According to U-Haul, the number of incoming truck rentals accounted for 50.3 percent of all one-way traffic into Texas last year. The report noted that year-over-year arrivals of one-way truck rentals into the state only rose by one percent while departures climbed three percent compared to 2016’s data. U-Haul attributed some of 2017’s outbound flow to Hurricane Harvey, which pounded the Houston area and the Texas Gulf Coast. Despite these minor fluctuations, Texas remained the nation’s top net-gain state, as it also was in 2016.

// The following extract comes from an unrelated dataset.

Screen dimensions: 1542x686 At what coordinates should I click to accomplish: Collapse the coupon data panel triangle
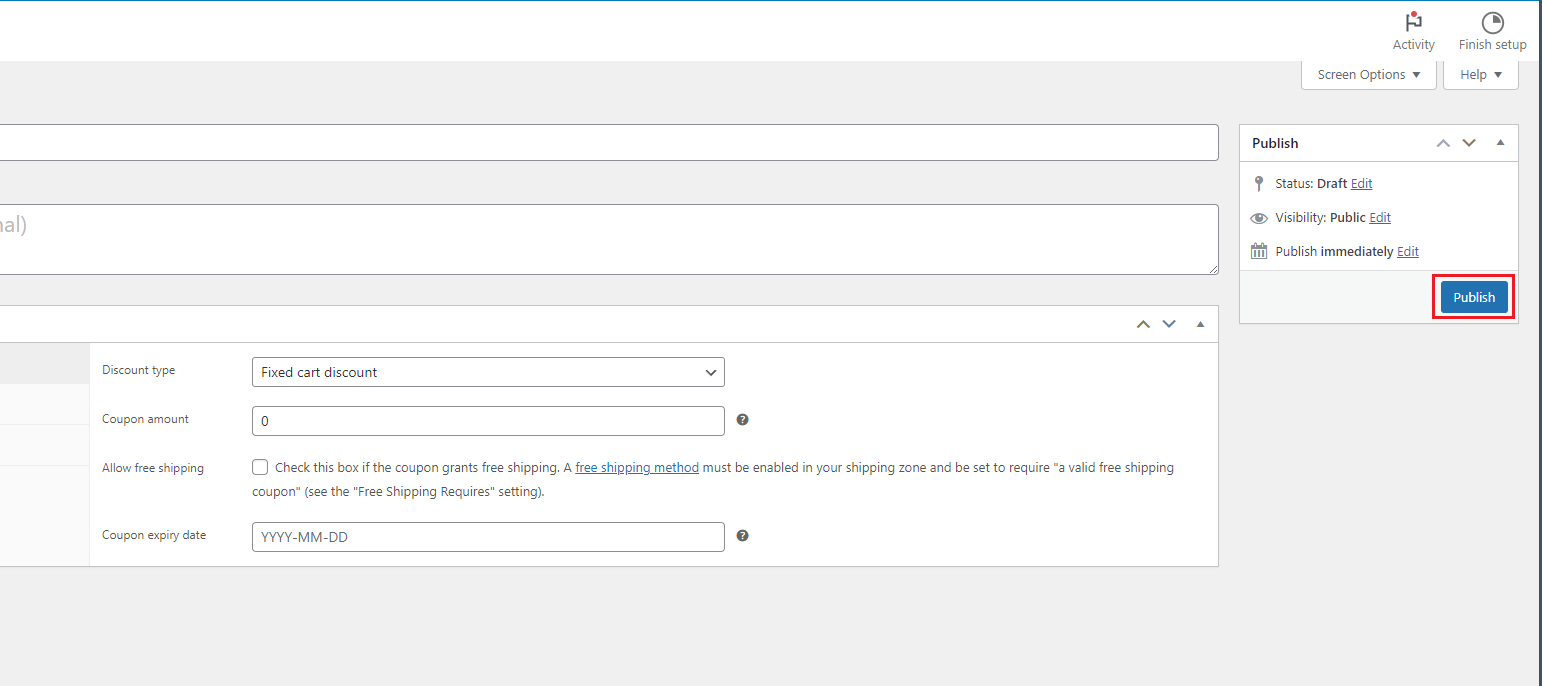(x=1200, y=324)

Breitbart Texas reported that, in 2016, inbound U-Haul truck rentals outpaced departures 50.8 percent to 49.2 percent largely because of relocations to Austin, named the number two U.S. growth city in the 50,000-plus population category.
In 2017, U-Haul recorded the largest number of one-way truck rentals for people relocating to McKinney and Prosper, suburbs north of Dallas, and Kaufman, southeast of the Metroplex, plus College Station in the Texas Triangle, and Temple. Austin, Pflugerville, Midland, New Braunfels, and Irving also posted strong net gains.

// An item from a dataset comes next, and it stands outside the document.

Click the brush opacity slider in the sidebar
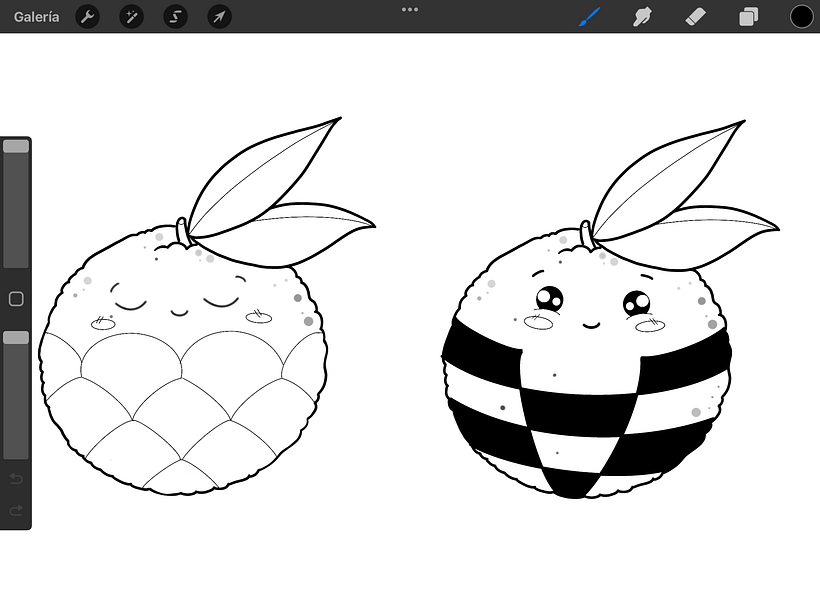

It comes as no surprise to Texans that many of these incoming one-way U-Haul trucks departed from California. From 2008 to 2014, the Golden State accounted for 15 percent, or 219, of the companies that moved their headquarters, expanded their operations, or opened regional hubs in business-friendly Texas. The trend continues and includes heavyweights like Toyota, Liberty Mutual, JP Morgan Chase, State Farm, Farmer Brothers, Raytheon, McKesson, Pegasus Foods, Jamba Juice, Kubota, Facebook, Google, Apple, Dropbox, and Oracle.
Following Texas, the balance of U-Haul’s top five net-gain states are Florida, Arkansas, South Carolina, and Tennessee. Massachusetts, Michigan, Pennsylvania, and Illinois ranked in the bottom five, #46 through #49. California, at #50, had the largest net-loss. In 2016, the Golden State tumbled to #49 after placing fifth on U-Haul’s 2015 list of growth states. That year, Texas was #39.
U-Haul determines growth states by calculating the net gain of one-way truck rentals entering a state versus those leaving. The company compiles migration trends data for more than 1.7 million one-way U-Haul truck rentals each year. They state that while migration trends do not correlate directly to population or economic growth, their growth data is an effective gauge of how well states and cities are attracting and maintaining residents.
Interestingly, U-Haul’s migration trends mirror year-over-year findings from the U.S. Census Bureau. Breitbart Texas reported that between July 2014 and July 2015, census figures showed nearly 500,000 Americans relocated in Texas, more than in any other state. From July 2015 to 2016, Texas again led the nation, adding almost 433,000 new residents. In the July 2016 to 2017 cycle, Texas topped population growth figures by roughly 400,000, although, only slightly more than 79,000 reflected out-of-state transplants.
In 2015, Texas Population Projections for 2010 to 2050 predicted the number of residents in the state could double by 2050 if current migration patterns continued at the same pace seen from 2000 to 2010. Using 2010 the population figure of 21.5 million, the Office of the State Demographer projected Texas would house more than 54.4 million, a mixture of births, immigration, and the number of people moving from other states.
In 2017, the Texas population hit 28.3 million.